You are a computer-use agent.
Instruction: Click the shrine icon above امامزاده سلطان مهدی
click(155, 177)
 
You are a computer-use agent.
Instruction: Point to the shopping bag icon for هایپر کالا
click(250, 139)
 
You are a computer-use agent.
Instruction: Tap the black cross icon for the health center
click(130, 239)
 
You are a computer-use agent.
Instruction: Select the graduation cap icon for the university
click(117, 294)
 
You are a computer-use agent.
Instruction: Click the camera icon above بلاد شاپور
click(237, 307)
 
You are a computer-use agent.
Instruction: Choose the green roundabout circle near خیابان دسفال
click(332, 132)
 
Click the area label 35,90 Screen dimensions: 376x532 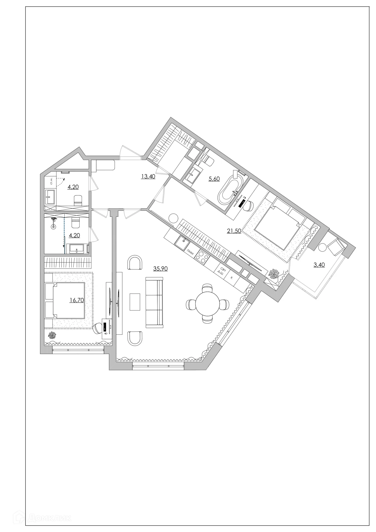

# # # # #

**REQUIREMENT:** Please gather every line above that contains the word "Instruction", treating uppercase and lowercase as different.

**WRITTEN ANSWER:**
Instruction: Click the shrine icon above امامزاده سلطان مهدی
Instruction: Point to the shopping bag icon for هایپر کالا
Instruction: Tap the black cross icon for the health center
Instruction: Select the graduation cap icon for the university
Instruction: Click the camera icon above بلاد شاپور
Instruction: Choose the green roundabout circle near خیابان دسفال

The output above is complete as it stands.